JCOMはなぜコールセンターの応対品質評価に「最終ポジティブ率」を置いたのか ー 顧客インテント150種類から3,000種類へ、AHT40%削減目標の読み方

JCOM株式会社の2025年4月1日のニュースリリースによると、同社は生成AIによる通話の感情分析から得られる「最終ポジティブ率」がNPS(顧客推奨度)と相関すると判断し、2025年度からオペレーターの応対品質評価の重要指標に採用した(同社発表・2025年4月時点)。コールセンターの評価指標といえばAHT(平均処理時間)や応対品質モニタリングが定番のなか、なぜ同社は「通話が終わるときに顧客の感情がポジティブになっているか」を評価軸に置けたのか。本記事では、公開情報から同社の指標設計を時系列で読み解く。言えるのは同社発表と報道ベースの事実および筆者の見立てであり、言えないのは非公開の運用実態や実測の詳細である。数字はすべて発表主体と時点を明示する。
1章 公表事実の時系列

[2024年7月][報道: Google Cloud Japan説明会(2025年9月1日)由来]生成AIツール「JAICO」をカスタマーセンターに導入。Google の Gemini と Google Cloud を用いた内製ツールで、開発はアクセンチュアが支援(ロボスタの報道・報道ベース)
[2025年4月][発表主体: JCOM]生成AIを人事評価・運用改善・育成に活用すると発表。入電時と切電時の感情を分析し、その転換率「最終ポジティブ率」がNPSと相関すると判断、2025年度から応対品質評価の重要指標に採用(同社発表)
[2025年4月][発表主体: JCOM]顧客インテント(問い合わせ意図)の分類を150種類から3,000種類へ拡張。国内14拠点(2025年4月時点・同社発表)。月1,500時間以上(オペレーター約10名分に相当)の業務削減は同社発表の実績
[2025年9月][報道: Google Cloud Japan説明会由来]JAICOはオペレーター1,000名超が利用し、月20万件超の応対要約を生成、年間約3,600万円のコスト削減に相当と紹介(説明会報道ベース・同社リリースには記載なし)
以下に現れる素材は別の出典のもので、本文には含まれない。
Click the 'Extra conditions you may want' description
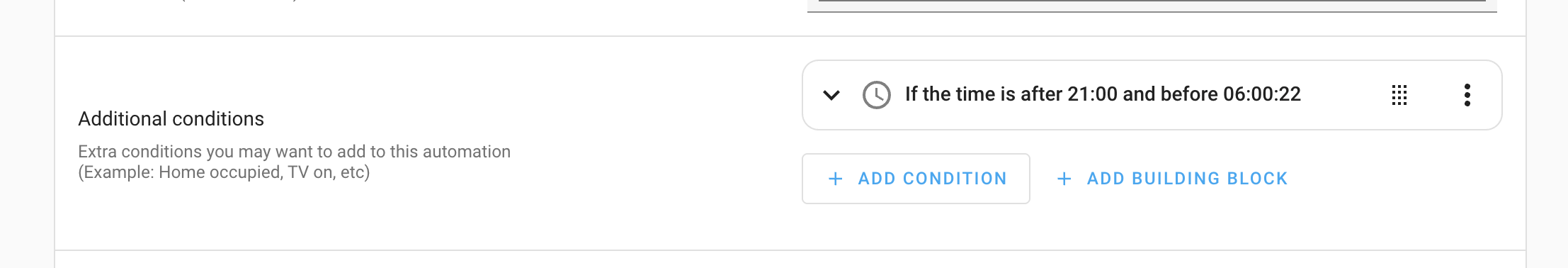This screenshot has width=1568, height=268. tap(294, 152)
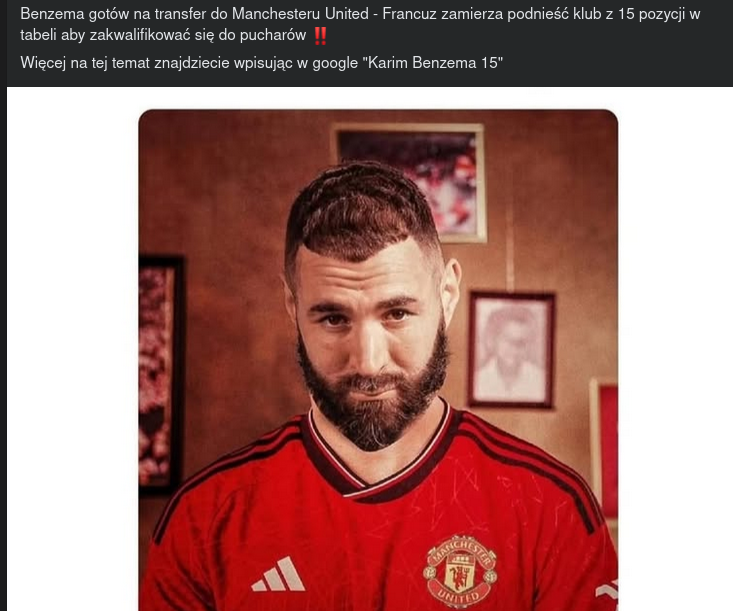Viewport: 733px width, 611px height.
Task: Click the red double exclamation mark emoji
Action: pos(320,36)
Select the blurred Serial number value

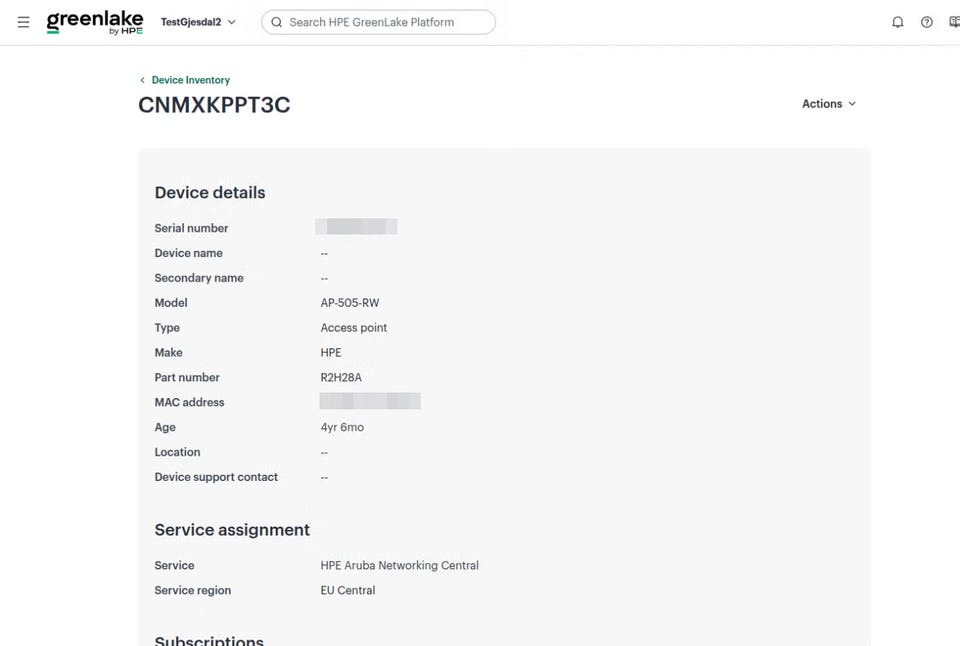tap(356, 227)
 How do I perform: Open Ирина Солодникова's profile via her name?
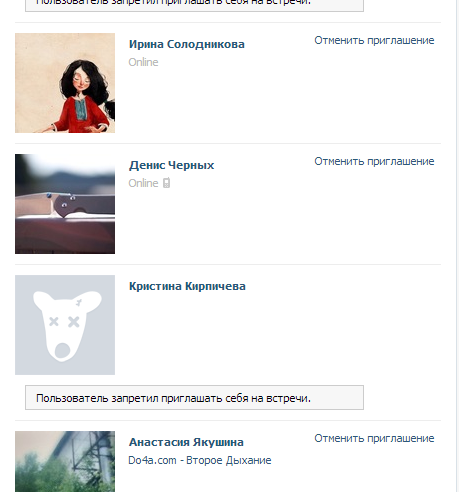(187, 44)
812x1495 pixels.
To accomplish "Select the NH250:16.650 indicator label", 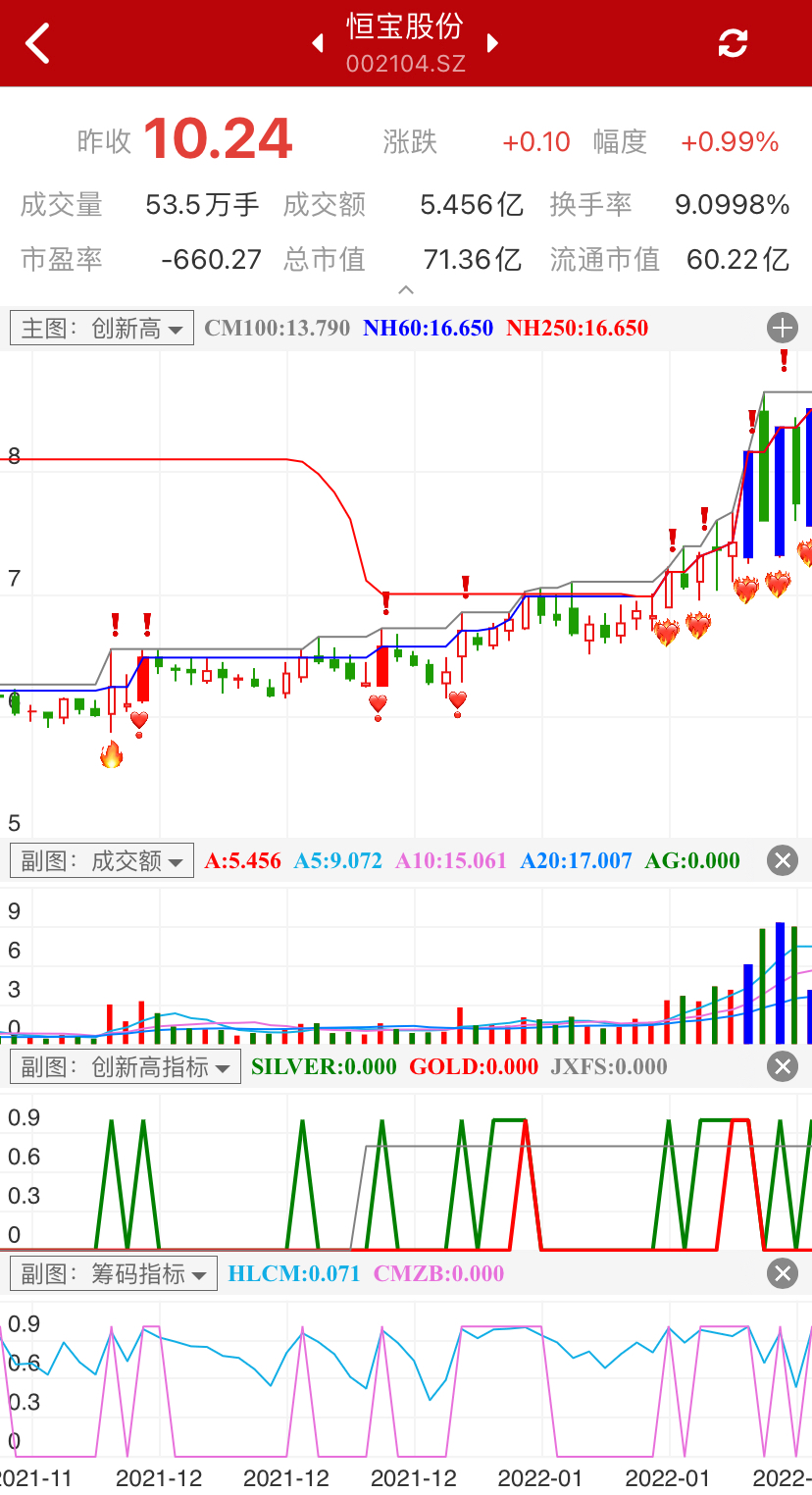I will coord(577,328).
この並びで見るべきは、感情分析による評価指標の採用(2025年4月)が単発の思いつきではなく、その前年からの通話テキスト化・要約基盤(JAICO)の整備の上に載っている点だ。全通話の要約が月20万件規模で自動生成される基盤が先にあり、その出力に感情ラベルを付ける拡張として「最終ポジティブ率」が成立している。